══ Data for the task ══

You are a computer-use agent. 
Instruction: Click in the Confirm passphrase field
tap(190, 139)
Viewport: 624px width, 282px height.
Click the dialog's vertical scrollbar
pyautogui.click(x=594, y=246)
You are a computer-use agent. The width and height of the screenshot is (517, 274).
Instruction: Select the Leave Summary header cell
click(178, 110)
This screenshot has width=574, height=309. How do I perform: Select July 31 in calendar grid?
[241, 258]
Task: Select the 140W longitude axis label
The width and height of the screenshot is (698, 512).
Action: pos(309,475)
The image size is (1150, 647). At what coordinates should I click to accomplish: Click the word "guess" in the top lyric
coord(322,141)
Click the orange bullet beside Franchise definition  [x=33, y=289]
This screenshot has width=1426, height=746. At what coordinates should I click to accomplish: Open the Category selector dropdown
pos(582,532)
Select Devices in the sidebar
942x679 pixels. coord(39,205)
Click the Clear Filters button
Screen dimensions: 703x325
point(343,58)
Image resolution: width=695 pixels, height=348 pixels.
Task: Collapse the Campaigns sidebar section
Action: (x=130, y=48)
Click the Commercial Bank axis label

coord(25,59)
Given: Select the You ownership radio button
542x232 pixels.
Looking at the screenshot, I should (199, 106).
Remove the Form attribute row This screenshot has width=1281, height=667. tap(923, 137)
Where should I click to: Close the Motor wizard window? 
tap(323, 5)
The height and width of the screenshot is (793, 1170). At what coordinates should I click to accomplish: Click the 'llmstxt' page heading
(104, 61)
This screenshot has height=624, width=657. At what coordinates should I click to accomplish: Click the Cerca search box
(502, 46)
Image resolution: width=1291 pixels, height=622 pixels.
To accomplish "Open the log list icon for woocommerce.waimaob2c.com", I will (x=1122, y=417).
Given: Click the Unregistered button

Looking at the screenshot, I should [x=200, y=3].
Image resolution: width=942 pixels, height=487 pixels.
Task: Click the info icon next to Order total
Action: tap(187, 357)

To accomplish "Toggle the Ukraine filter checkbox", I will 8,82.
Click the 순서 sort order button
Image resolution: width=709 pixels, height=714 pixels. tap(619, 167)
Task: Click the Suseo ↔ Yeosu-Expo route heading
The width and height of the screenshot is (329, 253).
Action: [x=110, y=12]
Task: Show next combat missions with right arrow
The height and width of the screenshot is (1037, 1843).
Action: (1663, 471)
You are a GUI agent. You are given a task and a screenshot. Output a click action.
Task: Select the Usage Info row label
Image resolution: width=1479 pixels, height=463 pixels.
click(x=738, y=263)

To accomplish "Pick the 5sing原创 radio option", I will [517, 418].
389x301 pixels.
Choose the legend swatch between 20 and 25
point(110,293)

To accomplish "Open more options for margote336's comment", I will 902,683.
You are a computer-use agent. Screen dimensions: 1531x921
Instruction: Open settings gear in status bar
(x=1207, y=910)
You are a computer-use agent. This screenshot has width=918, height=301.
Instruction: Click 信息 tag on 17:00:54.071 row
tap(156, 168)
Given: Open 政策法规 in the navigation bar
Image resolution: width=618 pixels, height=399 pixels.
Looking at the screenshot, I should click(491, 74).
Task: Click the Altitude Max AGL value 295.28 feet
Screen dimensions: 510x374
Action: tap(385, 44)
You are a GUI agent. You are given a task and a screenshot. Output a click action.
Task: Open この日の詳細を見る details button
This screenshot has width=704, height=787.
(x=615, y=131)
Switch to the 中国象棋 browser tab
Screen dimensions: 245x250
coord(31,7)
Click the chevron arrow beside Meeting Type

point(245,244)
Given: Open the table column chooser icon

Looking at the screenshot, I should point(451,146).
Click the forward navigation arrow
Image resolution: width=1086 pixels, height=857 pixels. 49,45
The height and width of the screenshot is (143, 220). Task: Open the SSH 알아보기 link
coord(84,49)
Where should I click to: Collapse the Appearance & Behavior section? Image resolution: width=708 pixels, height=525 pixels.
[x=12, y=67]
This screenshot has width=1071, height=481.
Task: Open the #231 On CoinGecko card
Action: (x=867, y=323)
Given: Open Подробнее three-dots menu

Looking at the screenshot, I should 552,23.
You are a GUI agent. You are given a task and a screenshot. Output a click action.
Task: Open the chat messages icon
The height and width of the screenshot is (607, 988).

═══

Each line of the material that contains the string "will" has to be copied out.

◆ Solution for this exercise
To accomplish "Open the log list icon for woocommerce.waimaob2c.com", I will (x=1122, y=417).
To accomplish "Toggle the Ukraine filter checkbox", I will 8,82.
To accomplish "Pick the 5sing原创 radio option", I will [517, 418].
To accomplish "Open more options for margote336's comment", I will 902,683.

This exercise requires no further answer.